Last weekend, in the wake of the dictator’s assassination, Dr Swire’s house in the Cotswolds was besieged by television crews. For 48 hours, he was the most interviewed person in the country. How much longer can he remain in the forefront of the unresolved Lockerbie saga? He is 75 years old. The 23rd anniversary of the disaster will be commemorated a few days before Christmas. For all of those 23 years, since the murder of his daughter Flora on the eve of her 24th birthday, Jim Swire has been engaged in an unceasing campaign for the truth about the mass murder of 270 innocent people.

I asked him plainly if he intended to go on until he dropped. He replied that he hoped to take a back seat. He hoped that he would be able to spend more time on Skye, which he loves. ‘But then something else crops up…’, I said. He did not demur.

Does this mean that Megrahi has breached his conditions of licence? Probably. But nothing will be done: the man is close to death.

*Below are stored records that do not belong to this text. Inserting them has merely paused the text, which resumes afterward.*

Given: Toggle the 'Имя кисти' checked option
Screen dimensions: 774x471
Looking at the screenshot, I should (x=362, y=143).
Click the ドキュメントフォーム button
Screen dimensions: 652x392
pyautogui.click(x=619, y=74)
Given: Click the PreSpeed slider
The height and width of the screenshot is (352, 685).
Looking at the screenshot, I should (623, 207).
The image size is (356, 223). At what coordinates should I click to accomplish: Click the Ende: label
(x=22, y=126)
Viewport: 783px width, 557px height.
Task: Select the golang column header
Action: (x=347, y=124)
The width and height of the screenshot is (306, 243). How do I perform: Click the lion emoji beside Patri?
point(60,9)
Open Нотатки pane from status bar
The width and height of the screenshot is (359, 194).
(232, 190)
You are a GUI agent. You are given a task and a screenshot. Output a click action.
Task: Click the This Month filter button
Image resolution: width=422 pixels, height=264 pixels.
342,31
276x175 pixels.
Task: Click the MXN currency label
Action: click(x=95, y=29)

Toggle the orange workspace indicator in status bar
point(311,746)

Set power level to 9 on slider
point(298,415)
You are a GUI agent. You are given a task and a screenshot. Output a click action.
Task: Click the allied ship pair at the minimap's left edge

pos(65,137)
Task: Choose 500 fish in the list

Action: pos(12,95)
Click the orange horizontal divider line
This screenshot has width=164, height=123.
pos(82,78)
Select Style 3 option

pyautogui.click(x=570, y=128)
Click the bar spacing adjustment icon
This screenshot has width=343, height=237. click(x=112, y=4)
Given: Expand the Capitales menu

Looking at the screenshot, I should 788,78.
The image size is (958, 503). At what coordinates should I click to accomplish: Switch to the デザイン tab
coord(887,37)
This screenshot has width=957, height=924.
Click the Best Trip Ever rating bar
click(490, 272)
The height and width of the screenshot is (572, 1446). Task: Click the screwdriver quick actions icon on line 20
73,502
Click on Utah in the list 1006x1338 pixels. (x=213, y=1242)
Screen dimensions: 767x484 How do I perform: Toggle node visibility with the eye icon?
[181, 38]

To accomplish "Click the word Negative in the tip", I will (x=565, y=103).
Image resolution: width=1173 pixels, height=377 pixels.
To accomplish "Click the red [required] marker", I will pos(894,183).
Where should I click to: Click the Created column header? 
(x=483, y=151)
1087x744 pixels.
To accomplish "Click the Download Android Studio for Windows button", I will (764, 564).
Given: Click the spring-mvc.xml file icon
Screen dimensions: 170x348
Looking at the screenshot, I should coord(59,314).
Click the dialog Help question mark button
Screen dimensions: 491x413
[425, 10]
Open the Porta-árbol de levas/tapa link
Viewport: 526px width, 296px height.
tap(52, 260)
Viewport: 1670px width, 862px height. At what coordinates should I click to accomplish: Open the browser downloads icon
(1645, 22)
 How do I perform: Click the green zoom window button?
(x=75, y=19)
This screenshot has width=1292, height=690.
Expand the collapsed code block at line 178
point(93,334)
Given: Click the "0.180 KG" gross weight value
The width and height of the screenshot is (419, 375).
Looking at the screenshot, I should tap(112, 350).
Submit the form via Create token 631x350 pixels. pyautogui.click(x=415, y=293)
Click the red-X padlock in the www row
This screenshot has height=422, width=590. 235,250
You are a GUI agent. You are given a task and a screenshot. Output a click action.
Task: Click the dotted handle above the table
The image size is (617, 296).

The next ‘something’ will be the death of Megrahi, the Lockerbie bomber or the man wrongly convicted of the bombing depending on your point of view. Jim Swire sat through the trial at Camp Zeist, which became a little bit of Scotland for the duration of the hearing, having worked hard to bring Megrahi and his co-accused to justice for what he originally believed to be their crimes. By the end of the trial he was convinced of Megrahi’s innocence. When the panel of Scottish judges, sitting without a jury, convicted Megrahi, Dr Swire was so shocked that he fainted and had to be carried from the court.

After the trial, he studied the complete transcript of the evidence – all 12,000 pages. He is one of the very few people to have done so. It confirmed his belief that the conviction had been a tragic miscarriage of justice. Yet Dr Swire had assured Gaddafi – and anyone else who would listen – that there was no jurisdiction in the world more honourable or fair than Scotland’s.

I asked him where matters stood now.

He said he doubted if the Scottish authorities had heard anything from Megrahi since the beginning of this month. He has written to the Scottish Government more than once in recent weeks for information about this specific question, but has received no reply. Does this mean that Megrahi has breached his conditions of licence? Probably. But nothing will be done: the man is close to death.

When Megrahi dies, will anyone pursue the possibility of a second appeal against conviction? There was a suggestion at one time that Dr Swire himself would instigate such an appeal. He tells me he has been advised that an appeal would stand a better chance of being granted if it was raised by a member of the convicted man’s family. He hopes this will happen.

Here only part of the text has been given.